9. En dernier lieu, la société ASL Airlines France soutient que le ministre de la transition écologique a commis une erreur manifeste dans l'appréciation de son dossier en comparaison du dossier de la société Transavia. Toutefois, il ressort du projet de décision publié sur le site du ministère le 16 janvier 2020, d'une part, que la société Transavia France est mieux classée que sa concurrente sur trois critères tandis que la société ASL Airlines France ne l'est que sur deux et, d'autre part, que l'écart de performance au bénéfice de la société Transavia France sur les critères qui lui sont favorables, outre celui relatif aux " performances environnementales ", est supérieur à l'écart de performance au bénéfice de la société ASL Airlines France sur les deux critères favorables à celle-ci, en particulier au regard du nombre de sièges proposés à la commercialisation, la requérante n'établissant pas comme elle le soutient que la prise en compte de ce dernier critère pour la société Transavia serait entaché d'erreurs de fait et d'appréciation . Ainsi, il ne ressort pas des pièces du dossier que le ministre de la transition écologique aurait commis une erreur manifeste dans la comparaison des offres.

10. Il résulte de tout ce qui précède, sans qu'il soit besoin de demander à l'administration de l'aviation civile la communication des certificats " OACI " de la société Transavia, que la société ASL Airlines France n'est pas fondée à soutenir que c'est à tort que, par le jugement attaqué, le Tribunal administratif de Paris a rejeté sa demande.
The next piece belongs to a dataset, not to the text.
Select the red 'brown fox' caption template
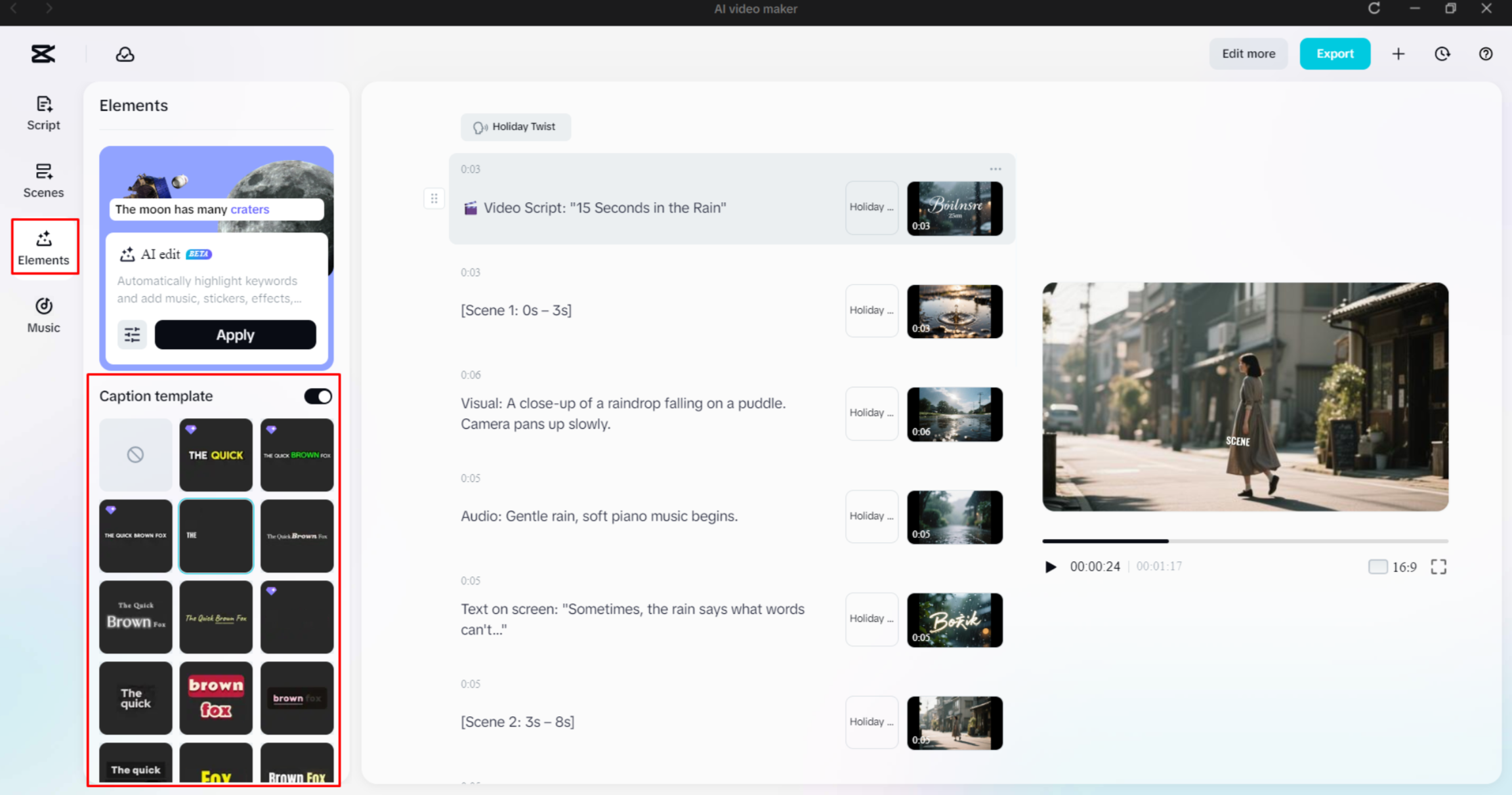Screen dimensions: 1512x795 [216, 697]
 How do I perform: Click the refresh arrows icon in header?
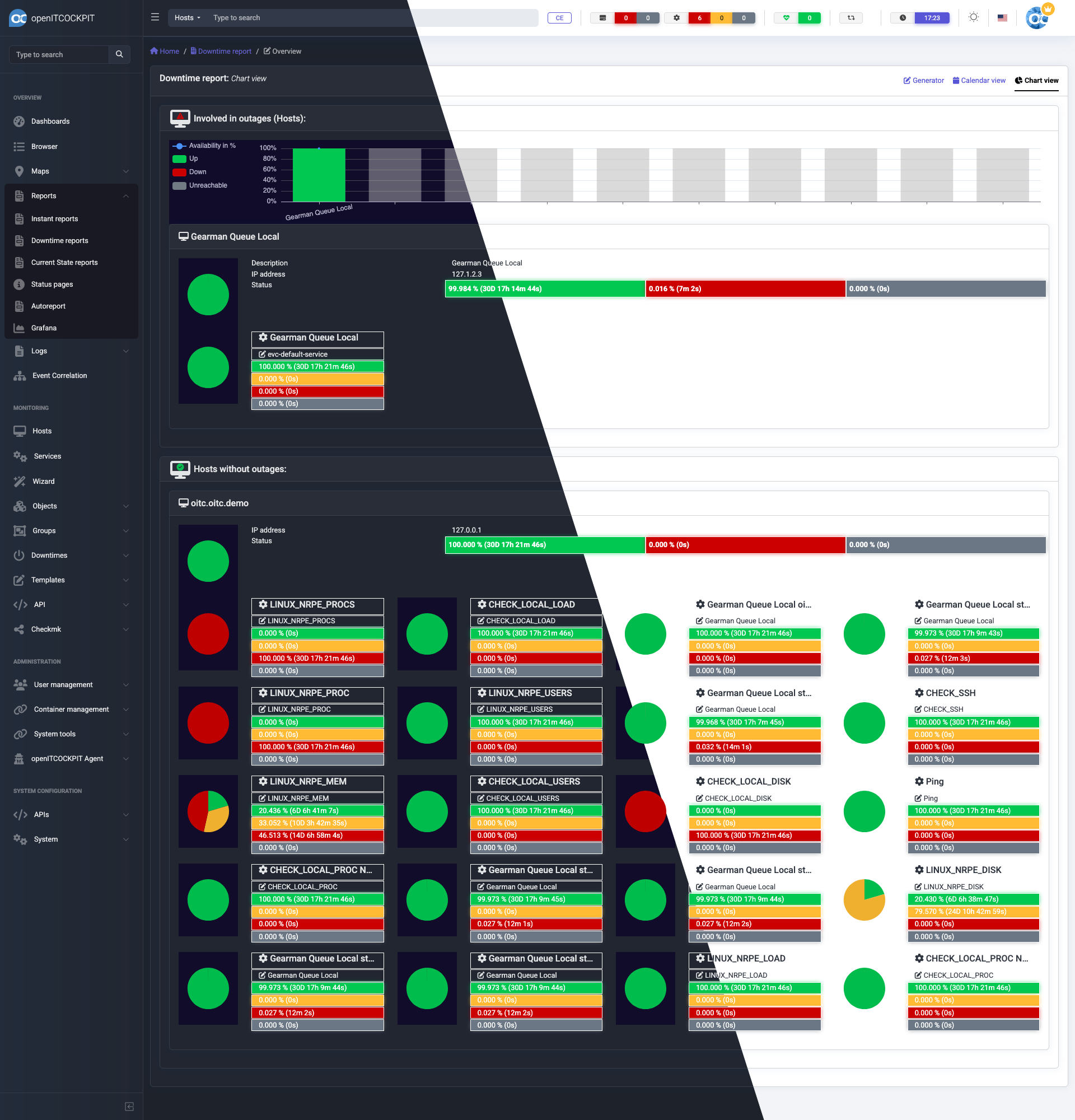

Par voie de conséquence, ses conclusions à fin d'injonction doivent également être rejetées ainsi que celles tendant à l'application de l'article L.761-1 du code de justice administrative.

11. Enfin, dans les circonstances de l'espèce, il y a lieu de mettre à la charge de la société ASL Airlines France au titre du même article, d'une part, une somme de 1500 euros au titre des frais exposés par l'Etat et non compris dans les dépens, d'autre part, une somme de 1500 euros au titre des frais exposés par la société Transavia et non compris dans les dépens.

DÉCIDE :

Article 1er : La requête de la société ASL Airlines France est rejetée.

Article 2 : La société ASL Airlines France versera une somme de 1 500 euros à l'Etat et une somme de 1 500 euros à la société Transavia au titre des dispositions de l'article L.761-1 du code de justice administrative.

Article 3 : Le présent arrêt sera notifié à la société ASL Airlines France, au ministre de la transition écologique et de la cohésion des territoires et à la société Transavia.

Délibéré après l'audience du 3 octobre 2023 à laquelle siégeaient :

- Mme Bonifacj, présidente de chambre,

- M. Niollet, président assesseur,

- M. Pagès, premier conseiller.

Rendu public par mise à disposition au greffe, le 7 novembre 2023.

Le rapporteur,

D. PAGES

La présidente,

J. BONIFACJ

La greffière,

Z. SAADAOUI

La République mande et ordonne au ministre de la transition écologique et de la cohésion des territoires en ce qui le concerne ou à tous commissaires de justice à ce requis en ce qui concerne les voies de droit commun contre les parties privées, de pourvoir à l'exécution de la présente décision.